While we're waiting for the water to boil, I chop up about half the salame and open one can of sardines packed in tomato sauce.

Back to the saucepan, sprinkle in a lot of curry powder, enough to create a powdery ochre sheet on top of the water. Now sprinkle in basil, shake it in almost as much as you did the curry.

In a cup, add a little water, enough to dissolved two tablespoons of starch, whisk and add that to the saucepan. Sprinkle in salt to taste.

After the pasta and vegetables have boiled for 10 minutes, add the salame and sardines. You don't want them cooking more than two or three minutes, just enough to heat them and diffuse some of their flavor into your contents.

By now, most of the water should have boiled out and you have everything saturated a thin curry and basil sauce.

This serves three people. It has a mild, savory taste. There is not enough fish in the saucepan to overpower it; in fact, the fish portion was very mild tasting. This salame is a little bland, but cut into quarter chunks, you have  pieces sizable enough that you can at least appreciate the taste.

One last note, notice I never mentioned hot peppers. I usually throw in some spicy seasoning, but I wanted to try this without any to see if it worked. It did.

Buen provecho!

Turkey chorizo: is the healthiest choice tasty?

I'm not a fan of some of the things that people try to do with turkey meat, but I have to admit (and I'm paraphrasing Elle Woods here) "it is not altogether unfortunate tasting."

Andy Garcia Foods, a San Antonio chorizo factory mentioned here previously, came up with Mama Garcia's Turkey Chorizo some time ago. My first and most natural reaction to seeing it on the meat shelf was probably, "Oh, hell no."

In the interest of science, however, I picked up a tube of turkey chorizo and consumed the contents over the course of three breakfast meals.

I've given a number of very similar versions of my hueves-con-chorizo breakfast recipes to the point of ad nauseum, but, again, in the interest of science, I have to maintain some baseline, so as to compare this chorizo to other egg-and-chorizo breakfasts.

Going with the usual ingredients: two eggs, chopped onion, tomato and hot pepper.

So, other than the turkey, what's different about this chorizo?

Well, I'll tell you! First, when you squeeze it out of the casing it is thoroughly consistent in density, or more accurately the lack of density. It doesn't have clumps of meat and fat like all other chorizos. It comes out, to put it politely, like toothpaste. Other images may come to mind, but let's not dwell, let's not!

Turkey, compared to any sausage I've ever tried, is kind of bland. I suspected, therefore, that this would be bland, too. So, I did something I never ever do when I cook with chorizo and I added a little salt while it was grilling.

[Source records]

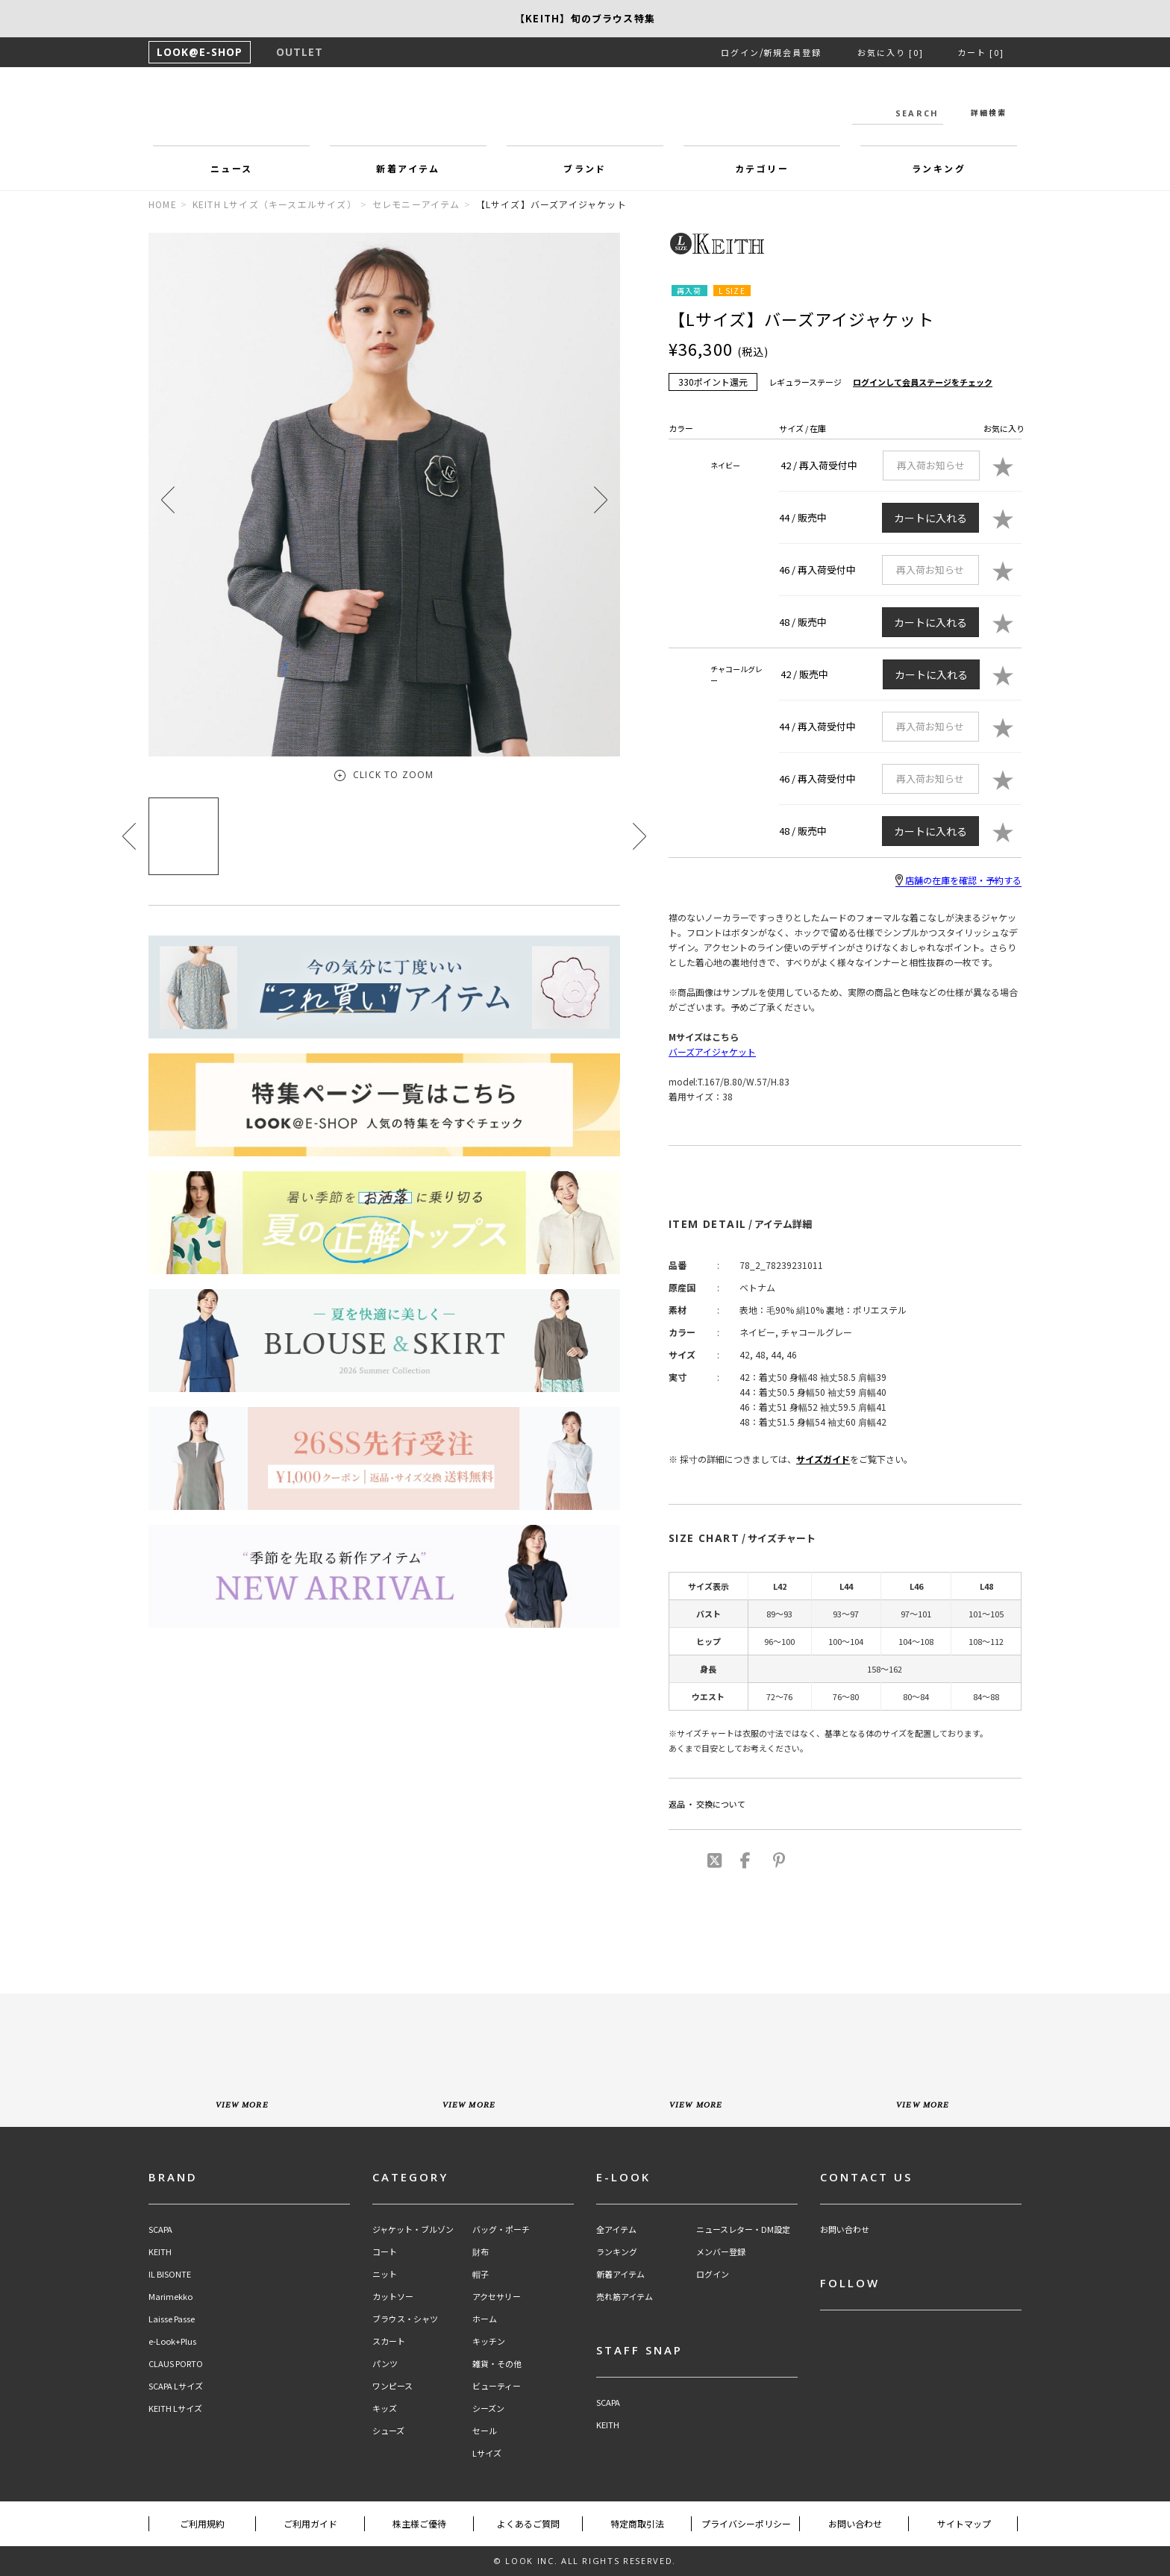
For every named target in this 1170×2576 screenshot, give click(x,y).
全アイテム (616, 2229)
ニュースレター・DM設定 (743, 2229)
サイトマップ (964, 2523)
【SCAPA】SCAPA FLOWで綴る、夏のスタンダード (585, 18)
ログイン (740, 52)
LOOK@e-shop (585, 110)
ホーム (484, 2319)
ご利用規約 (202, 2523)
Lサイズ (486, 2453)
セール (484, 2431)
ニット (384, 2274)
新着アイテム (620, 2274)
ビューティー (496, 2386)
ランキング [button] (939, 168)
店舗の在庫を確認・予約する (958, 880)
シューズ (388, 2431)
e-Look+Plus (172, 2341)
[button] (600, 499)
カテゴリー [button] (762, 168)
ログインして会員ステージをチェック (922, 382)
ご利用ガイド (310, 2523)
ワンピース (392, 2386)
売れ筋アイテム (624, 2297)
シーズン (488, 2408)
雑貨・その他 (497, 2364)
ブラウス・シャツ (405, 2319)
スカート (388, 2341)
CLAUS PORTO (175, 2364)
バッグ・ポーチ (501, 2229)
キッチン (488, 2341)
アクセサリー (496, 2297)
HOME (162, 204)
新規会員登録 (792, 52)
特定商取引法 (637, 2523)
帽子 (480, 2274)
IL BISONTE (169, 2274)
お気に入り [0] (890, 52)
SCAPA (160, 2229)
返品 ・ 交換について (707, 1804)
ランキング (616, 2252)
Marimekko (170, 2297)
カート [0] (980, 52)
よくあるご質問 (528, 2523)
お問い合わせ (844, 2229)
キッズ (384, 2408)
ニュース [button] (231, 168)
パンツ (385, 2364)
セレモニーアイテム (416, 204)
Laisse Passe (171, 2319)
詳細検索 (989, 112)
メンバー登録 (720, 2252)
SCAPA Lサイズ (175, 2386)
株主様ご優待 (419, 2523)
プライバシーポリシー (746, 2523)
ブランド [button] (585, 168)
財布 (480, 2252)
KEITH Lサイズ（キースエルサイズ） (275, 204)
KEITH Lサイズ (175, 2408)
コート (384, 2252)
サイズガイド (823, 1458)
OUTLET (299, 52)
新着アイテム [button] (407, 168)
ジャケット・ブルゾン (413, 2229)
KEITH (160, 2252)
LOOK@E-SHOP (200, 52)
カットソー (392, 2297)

◆ **PROBLEMS TO SOLVE**:
(1) Transcribe the rows from the line with "IL BISONTE (169, 2274)" through the last row.
(2) Pick up the cooking blog passage after its final sentence and keep writing it.
The cooking blog passage and the rows were taken from unrelated sources.

◆ **FINAL ANSWERS**:
(1)
IL BISONTE (169, 2274)
お気に入り [0] (890, 52)
SCAPA (160, 2229)
返品 ・ 交換について (707, 1804)
ランキング (616, 2252)
Marimekko (170, 2297)
カート [0] (980, 52)
よくあるご質問 (528, 2523)
お問い合わせ (844, 2229)
キッズ (384, 2408)
ニュース [button] (231, 168)
パンツ (385, 2364)
セレモニーアイテム (416, 204)
Laisse Passe (171, 2319)
詳細検索 (989, 112)
メンバー登録 (720, 2252)
SCAPA Lサイズ (175, 2386)
株主様ご優待 (419, 2523)
プライバシーポリシー (746, 2523)
ブランド [button] (585, 168)
財布 (480, 2252)
KEITH Lサイズ（キースエルサイズ） (275, 204)
KEITH Lサイズ (175, 2408)
コート (384, 2252)
サイズガイド (823, 1458)
OUTLET (299, 52)
新着アイテム [button] (407, 168)
ジャケット・ブルゾン (413, 2229)
KEITH (160, 2252)
LOOK@E-SHOP (200, 52)
カットソー (392, 2297)

(2)
I also grilled the vegetables at the same time. Chorizo only needs a few minutes to cook through. I stirred occasionally and added the egg last as usual.

It turned out adding the salt was a good idea. Once the meal was on the plate, it was tasting pretty good, but just a little short on salt (to my taste, and I'm usually more conservative with salt than most).

I'm not going to do the math, but here is a link to Mama Garcia's Turkey Chorizo nutrition facts. Lower in fat, blah, blah, blah. (Not something I worry about much, although perhaps I should, but there's plenty of folks out there that do).

All in all, it's a pretty good substitute for a pork chorizo. Put it this way, compared to a Mac Dee McNugget, you'll be way ahead.

P.S. -- The side with this is a bean mix of three-quarters pinto bean boiled in a ham seasoning with chopped chipotle and one-quarter cow peas.

It is a dah-yum good bean side for this or any number of meals. I've also had it with melted cotija cheese bits and guacamole for dinner tacos.

Buen provecho!

Sunday, June 12, 2011

Migas with a "dry chorizo"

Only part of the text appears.